A l’international, l’offensive turque a été quasi unanimement condamnée, y compris par la majorité des pays arabes et par l’Iran, qui a appelé à sa «cessation immédiate». Le Conseil de sécurité de l’ONU s’est réuni jeudi à la demande de ses membres européens, dont la France. A Paris, l’ambassadeur de Turquie a été convoqué au ministère des Affaires étrangères peu après qu’Emmanuel Macron a exprimé ses craintes d’une résurgence de l’EI du fait de l’attaque turque. «Que tout le monde soit rassuré : Daech ne ressurgira pas dans les zones que la Turquie contrôlera», a affirmé Erdogan. Il a démenti viser les Kurdes en général, affirmant que les YPG étaient l’unique cible de l’offensive.

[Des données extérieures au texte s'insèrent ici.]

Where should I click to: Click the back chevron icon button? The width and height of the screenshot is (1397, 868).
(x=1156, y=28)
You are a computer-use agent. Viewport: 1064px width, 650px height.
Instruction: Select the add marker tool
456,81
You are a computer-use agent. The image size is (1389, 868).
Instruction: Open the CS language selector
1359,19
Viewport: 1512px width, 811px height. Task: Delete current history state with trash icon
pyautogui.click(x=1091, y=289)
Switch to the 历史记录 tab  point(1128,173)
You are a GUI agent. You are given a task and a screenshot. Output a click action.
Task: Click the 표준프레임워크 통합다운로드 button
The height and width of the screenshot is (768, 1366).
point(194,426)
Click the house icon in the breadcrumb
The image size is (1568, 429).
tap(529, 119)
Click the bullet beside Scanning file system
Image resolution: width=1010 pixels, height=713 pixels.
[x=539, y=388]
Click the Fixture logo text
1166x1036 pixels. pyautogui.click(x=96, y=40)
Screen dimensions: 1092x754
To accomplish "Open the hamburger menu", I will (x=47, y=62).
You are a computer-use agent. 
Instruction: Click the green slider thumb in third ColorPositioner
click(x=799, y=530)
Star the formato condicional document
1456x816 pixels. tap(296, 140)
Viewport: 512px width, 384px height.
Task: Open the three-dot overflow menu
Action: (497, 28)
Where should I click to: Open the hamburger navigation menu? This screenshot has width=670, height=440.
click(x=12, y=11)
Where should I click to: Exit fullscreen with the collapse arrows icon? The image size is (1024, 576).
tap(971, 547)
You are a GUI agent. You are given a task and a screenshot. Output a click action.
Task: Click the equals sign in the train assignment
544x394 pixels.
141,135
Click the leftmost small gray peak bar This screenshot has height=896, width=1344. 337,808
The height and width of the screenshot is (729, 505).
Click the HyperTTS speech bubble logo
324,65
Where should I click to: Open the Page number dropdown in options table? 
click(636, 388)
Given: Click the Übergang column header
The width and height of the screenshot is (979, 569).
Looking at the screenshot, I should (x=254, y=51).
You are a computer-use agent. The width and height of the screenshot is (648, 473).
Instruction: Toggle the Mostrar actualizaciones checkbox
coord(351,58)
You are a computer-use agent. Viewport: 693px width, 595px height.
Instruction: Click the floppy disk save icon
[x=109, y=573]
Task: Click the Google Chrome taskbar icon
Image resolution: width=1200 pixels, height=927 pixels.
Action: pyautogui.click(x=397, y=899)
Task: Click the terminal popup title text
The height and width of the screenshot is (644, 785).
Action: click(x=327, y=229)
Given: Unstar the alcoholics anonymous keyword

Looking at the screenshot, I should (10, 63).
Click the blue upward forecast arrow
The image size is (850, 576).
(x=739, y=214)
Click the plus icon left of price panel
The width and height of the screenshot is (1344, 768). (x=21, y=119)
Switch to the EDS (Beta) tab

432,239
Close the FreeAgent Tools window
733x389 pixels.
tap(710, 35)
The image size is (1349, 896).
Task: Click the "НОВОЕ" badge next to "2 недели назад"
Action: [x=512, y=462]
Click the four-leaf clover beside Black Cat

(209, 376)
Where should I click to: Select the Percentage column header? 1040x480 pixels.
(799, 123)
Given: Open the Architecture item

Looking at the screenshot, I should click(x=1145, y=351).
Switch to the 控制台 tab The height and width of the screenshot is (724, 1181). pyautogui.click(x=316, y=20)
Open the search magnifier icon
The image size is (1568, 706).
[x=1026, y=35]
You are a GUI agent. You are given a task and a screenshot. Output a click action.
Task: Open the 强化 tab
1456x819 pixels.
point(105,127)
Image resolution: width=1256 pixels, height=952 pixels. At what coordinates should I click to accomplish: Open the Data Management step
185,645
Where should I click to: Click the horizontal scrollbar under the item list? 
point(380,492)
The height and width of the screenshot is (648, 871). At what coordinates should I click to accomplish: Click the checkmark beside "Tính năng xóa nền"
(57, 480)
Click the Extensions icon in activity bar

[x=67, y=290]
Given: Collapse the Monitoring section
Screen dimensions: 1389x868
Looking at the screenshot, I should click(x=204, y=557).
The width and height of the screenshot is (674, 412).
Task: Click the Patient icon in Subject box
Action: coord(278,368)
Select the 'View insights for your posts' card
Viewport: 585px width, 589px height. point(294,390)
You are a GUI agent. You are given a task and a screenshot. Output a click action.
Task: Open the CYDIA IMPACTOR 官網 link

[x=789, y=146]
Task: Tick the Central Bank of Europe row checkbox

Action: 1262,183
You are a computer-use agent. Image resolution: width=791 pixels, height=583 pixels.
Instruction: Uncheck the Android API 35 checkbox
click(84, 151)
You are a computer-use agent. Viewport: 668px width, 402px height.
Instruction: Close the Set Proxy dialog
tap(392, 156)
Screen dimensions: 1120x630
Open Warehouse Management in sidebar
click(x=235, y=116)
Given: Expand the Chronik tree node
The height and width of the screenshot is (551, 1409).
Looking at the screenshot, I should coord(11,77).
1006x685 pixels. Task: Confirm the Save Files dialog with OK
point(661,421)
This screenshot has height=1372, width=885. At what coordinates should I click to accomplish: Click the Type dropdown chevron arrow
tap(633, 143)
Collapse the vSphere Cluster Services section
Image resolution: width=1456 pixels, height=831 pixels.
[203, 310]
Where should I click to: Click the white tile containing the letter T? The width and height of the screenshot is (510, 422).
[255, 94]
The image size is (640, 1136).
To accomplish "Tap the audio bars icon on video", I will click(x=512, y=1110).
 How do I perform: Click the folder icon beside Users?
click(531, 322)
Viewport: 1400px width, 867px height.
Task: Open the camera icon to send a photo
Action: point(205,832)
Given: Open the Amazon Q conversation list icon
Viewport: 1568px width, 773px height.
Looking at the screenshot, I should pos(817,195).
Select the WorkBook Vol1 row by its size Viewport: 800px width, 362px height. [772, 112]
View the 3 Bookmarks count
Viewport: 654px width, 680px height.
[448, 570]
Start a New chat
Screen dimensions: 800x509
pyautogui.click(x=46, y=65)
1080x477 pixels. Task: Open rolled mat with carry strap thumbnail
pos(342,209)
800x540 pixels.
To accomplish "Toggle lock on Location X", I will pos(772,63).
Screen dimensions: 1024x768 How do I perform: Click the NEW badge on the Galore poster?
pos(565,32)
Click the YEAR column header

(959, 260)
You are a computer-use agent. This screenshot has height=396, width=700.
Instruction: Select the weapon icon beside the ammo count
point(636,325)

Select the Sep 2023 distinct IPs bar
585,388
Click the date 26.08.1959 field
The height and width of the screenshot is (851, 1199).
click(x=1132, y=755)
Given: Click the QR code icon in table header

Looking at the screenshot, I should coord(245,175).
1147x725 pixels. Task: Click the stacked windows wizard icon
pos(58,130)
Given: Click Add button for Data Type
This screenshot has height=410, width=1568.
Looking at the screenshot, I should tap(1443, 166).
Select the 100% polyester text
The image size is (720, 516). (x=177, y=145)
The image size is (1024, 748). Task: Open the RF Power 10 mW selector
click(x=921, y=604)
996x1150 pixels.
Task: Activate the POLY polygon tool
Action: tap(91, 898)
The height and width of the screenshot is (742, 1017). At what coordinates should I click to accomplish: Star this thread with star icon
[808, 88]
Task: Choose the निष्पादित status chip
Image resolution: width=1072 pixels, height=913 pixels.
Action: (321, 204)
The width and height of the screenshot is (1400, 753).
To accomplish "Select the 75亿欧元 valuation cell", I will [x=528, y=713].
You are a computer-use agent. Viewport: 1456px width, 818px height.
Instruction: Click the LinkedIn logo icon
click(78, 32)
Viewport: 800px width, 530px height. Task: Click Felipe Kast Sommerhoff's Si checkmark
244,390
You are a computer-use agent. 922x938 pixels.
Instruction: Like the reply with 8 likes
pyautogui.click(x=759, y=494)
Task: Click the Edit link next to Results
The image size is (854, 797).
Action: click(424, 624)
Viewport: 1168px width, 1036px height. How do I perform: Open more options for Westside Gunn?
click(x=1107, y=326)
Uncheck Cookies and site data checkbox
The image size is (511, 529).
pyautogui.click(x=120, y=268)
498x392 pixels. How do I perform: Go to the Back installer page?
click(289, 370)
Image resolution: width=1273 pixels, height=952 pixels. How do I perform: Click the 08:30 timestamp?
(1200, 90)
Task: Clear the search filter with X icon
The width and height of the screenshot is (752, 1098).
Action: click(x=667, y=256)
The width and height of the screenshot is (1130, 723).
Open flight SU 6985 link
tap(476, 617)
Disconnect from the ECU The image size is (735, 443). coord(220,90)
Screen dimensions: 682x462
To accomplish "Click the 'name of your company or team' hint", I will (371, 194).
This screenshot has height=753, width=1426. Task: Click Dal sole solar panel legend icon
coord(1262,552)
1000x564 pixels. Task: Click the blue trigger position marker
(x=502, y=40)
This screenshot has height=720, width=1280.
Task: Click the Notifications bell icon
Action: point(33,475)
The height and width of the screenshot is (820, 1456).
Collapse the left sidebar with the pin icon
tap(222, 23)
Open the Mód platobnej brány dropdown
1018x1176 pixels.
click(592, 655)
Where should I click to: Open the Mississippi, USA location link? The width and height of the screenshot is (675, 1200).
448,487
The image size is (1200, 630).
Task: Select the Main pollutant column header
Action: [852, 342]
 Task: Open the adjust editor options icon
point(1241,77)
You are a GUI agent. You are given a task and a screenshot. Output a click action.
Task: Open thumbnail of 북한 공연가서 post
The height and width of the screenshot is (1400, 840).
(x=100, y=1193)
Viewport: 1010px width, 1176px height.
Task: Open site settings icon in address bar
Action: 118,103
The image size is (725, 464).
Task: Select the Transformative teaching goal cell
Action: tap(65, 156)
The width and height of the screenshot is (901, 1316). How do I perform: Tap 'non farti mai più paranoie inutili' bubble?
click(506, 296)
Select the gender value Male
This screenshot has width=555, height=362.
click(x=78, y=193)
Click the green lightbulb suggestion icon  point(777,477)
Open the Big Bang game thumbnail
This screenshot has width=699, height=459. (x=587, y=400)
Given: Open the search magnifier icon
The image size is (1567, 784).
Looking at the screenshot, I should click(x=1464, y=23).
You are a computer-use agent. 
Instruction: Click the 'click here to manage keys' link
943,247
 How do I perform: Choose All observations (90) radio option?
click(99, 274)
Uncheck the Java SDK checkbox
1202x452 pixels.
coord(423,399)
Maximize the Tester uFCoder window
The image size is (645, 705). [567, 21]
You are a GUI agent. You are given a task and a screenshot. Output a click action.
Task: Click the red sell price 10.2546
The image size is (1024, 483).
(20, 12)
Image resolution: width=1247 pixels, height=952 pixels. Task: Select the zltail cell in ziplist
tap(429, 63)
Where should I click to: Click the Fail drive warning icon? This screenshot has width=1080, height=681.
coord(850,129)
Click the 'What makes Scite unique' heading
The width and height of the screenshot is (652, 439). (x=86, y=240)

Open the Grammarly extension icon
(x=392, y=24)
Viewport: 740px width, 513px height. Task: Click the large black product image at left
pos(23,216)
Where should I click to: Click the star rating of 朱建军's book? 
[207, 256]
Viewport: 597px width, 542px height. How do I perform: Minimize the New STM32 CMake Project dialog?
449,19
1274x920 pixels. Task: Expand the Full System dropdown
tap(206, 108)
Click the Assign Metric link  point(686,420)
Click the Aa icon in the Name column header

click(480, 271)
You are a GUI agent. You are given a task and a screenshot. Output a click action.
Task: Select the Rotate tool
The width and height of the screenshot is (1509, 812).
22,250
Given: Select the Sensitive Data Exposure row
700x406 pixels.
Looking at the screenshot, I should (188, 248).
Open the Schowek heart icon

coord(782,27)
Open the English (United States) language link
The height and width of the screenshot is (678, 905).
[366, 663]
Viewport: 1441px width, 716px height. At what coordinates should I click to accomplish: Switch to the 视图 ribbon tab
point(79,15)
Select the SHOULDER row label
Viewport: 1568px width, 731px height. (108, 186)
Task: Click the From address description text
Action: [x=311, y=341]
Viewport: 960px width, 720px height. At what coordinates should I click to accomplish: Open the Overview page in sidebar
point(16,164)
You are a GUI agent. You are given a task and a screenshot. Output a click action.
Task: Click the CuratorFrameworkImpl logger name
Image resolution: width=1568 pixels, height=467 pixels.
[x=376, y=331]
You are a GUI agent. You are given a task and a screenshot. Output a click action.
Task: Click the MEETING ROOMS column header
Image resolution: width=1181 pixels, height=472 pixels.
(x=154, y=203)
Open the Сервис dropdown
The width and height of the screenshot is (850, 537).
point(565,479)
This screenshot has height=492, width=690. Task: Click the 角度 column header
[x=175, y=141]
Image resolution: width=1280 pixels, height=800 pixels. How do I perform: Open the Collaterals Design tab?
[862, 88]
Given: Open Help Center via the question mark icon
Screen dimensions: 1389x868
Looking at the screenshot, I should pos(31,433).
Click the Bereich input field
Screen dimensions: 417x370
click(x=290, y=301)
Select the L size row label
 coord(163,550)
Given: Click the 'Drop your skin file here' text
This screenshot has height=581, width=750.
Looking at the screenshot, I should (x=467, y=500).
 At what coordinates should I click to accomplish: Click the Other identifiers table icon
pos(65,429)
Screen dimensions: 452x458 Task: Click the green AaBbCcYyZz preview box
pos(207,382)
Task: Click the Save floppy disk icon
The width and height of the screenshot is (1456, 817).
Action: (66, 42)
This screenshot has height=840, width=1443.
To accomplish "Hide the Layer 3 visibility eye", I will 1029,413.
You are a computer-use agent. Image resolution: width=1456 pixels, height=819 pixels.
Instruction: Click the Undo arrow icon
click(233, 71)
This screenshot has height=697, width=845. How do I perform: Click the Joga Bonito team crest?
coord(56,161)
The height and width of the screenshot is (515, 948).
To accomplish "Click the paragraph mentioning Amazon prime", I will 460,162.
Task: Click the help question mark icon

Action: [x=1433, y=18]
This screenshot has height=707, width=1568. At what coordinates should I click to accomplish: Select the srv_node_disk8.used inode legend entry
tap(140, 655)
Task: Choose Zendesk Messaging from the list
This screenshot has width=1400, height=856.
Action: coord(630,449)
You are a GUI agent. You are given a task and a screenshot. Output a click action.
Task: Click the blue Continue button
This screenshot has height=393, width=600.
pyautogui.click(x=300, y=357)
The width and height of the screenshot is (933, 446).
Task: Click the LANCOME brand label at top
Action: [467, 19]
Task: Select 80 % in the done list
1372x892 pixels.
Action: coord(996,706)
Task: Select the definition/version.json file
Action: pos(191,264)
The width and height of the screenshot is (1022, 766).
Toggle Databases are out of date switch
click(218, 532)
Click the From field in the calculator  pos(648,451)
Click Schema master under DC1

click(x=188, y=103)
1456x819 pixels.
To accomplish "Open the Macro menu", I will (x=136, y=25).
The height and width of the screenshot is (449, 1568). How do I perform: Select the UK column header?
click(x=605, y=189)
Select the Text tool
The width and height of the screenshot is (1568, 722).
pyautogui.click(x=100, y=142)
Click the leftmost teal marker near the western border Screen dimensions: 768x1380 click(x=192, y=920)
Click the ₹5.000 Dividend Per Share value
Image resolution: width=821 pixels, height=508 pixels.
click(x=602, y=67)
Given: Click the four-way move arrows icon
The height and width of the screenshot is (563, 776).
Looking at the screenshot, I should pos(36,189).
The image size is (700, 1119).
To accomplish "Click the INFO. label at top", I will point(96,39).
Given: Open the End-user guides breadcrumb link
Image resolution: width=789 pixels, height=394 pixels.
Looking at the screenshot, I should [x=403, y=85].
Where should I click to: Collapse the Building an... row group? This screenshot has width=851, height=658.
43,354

«Tirs d’artillerie». Sur le sort des prisonniers jihadistes détenus par les forces kurdes, thème qui inquiète les pays occidentaux, Erdogan s’est montré rassurant : «Nous ferons ce qui est nécessaire. Ceux qui doivent rester en prison, nous les y maintiendrons, et nous renverrons les autres dans leur pays d’origine, si ces derniers les acceptent.» De leur côté, les FDS ont accusé le régime turc d’avoir visé mercredi soir «une partie de la prison de Jarkine à Qamichli, où se trouvent un grand nombre de terroristes de l’EI». «Cette prison abrite les plus dangereux criminels originaires de plus de 60 pays», ont indiqué les autorités kurdes sans fournir de détails sur les dégâts. L’OSDH a indiqué que «des tirs d’artillerie» d’Ankara n’avaient visé que «les environs» de la prison. Sans attendre toutefois, les Etats-Unis ont récupéré deux pointures jihadistes détenues par les FDS pour les placer sous le contrôle de l’armée américaine. Enfin, le chantage aux migrants a très vite été brandi jeudi par Erdogan : «Ô Union européenne, reprenez-vous. Je le dis encore une fois, si vous essayez de présenter notre opération comme une invasion, nous ouvrirons les portes et vous enverrons 3,6 millions de migrants.»

Une menace qui illustre l’impuissance des Européens face à la Turquie, malgré leur volonté sincère de protéger leurs alliés kurdes. La fin du califat avait été proclamée par les forces kurdes dans l’Est syrien, il y a six mois. Un temps qui semble aujourd’hui bien lointain.